So the Swiss got fed up with this road-hogging and road-jamming and decided to start building Tunnels.  And these tunnels were not the old pick-axe and dynamite jobs, they – in classic Swiss fashion – were going to be done with Tunnel-Boring Machines, some gargantuan device with a rotor head with diamond-tipped cutting teeth and internal conveyors to carry out the slag, and even install concrete liner sections as they went.  In any event, these machines ended up fully developed and are now quite mundane pieces of machinery, off-the-shelf, and hey if you want to go build yourself a tunnel of 27 feet diameter, pick up the phone and go order yourself one. And that was how that ultra-long tunnel from England all the way to France, under the English Channel, was built.  They set up one boring machine at one end, and another at the other end, and let some laser guidance machine meet the sections up at the middle. 

Now while the Swiss did this out of exasperation with their little roads getting clogged up with foreign trucks, one aspect of this is the dramatic drop in fuel consumption. Let’s move over to that most profligate of fuel-using nations, the US of A, and take a look.  If you study the Interstate 68 from Baltimore Harbor across the Appalachians to Morgantown, West Virginia, you will find that over that 168 miles fully 40% of the fuel burn is consumed over only 30,000 feet of roadway. And that is the stretches, six of them, where the road goes up and down over the folds of the Appalachians, and the trucks go grinding up in low gear and the fuel just gushes into the engines.

You might be surprised to learn that a big truck or tour-bus diesel consumes very little “on the flat;” it is just loafing, and sips the fuel.  The major use is in acceleration and hill-climbing.  OK, so let’s take the experience of the I-68 through Western Maryland and extrapolate that to the 100 heaviest-trafficked sections of road where they have to climb a mountain.  And how much fuel burn do you avoid, in the national truck fleet?  30%?  40%?  Whatever the number is, it is a lot.
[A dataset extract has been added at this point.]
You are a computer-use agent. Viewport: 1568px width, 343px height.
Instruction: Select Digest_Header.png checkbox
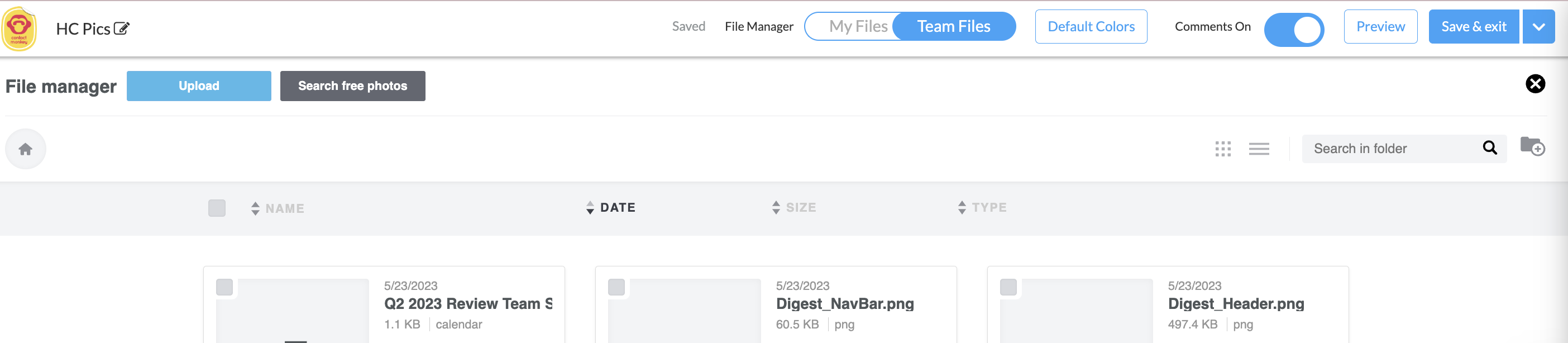coord(1008,287)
So:  along comes the U.S. Federal Government, and decides (OK, that is the House of Representatives, but still) to get off foreign oil, by allocating the funds to go build tunnels.  And if you figure a billion a tunnel, for that 100 tunnels you are looking at 100 Billion, all-in. Is this politically “do-able”?  Of course it is.  Is it technically “do-able”?  Sure; pick up the phone and go order yourself some boring machines, even used ones, there are lots out there.  And some energetic manufacturers who would be delighted to go build you some more!

So then:  two years from now, you have your 100 big tunnels all built, and the laden trucks can go rolling along and never have to drop down out of high gear, and cruise underneath those mountains doing a steady 55.  And there goes your national fuel consumption.  Now remember: you have not changed a thing in the fleet.  No fancy Musk-style electric trucks.  No fancy flywheel transmissions.  No battery packs, or capacitor banks slung underneath, or  CNG engines, or overhead trolley poles, no nothing!  It all stays the same. All you have done is dig some holes. 

And there goes the world aggregate fuel demand.  You don’t even have product substitution: all you have is demand diminishment.  So, here is the nightmare for producers:  with all that oil chasing limited demand, whose ox gets gored?  Which producer State is going to face the prospect of total shut-in of their oil production?  Canada?  Venezuela? Norway?  Alaska?  You tell me. And what happens to the price of oil?  Sink like a stone?  Headed for twenty bucks?  Less?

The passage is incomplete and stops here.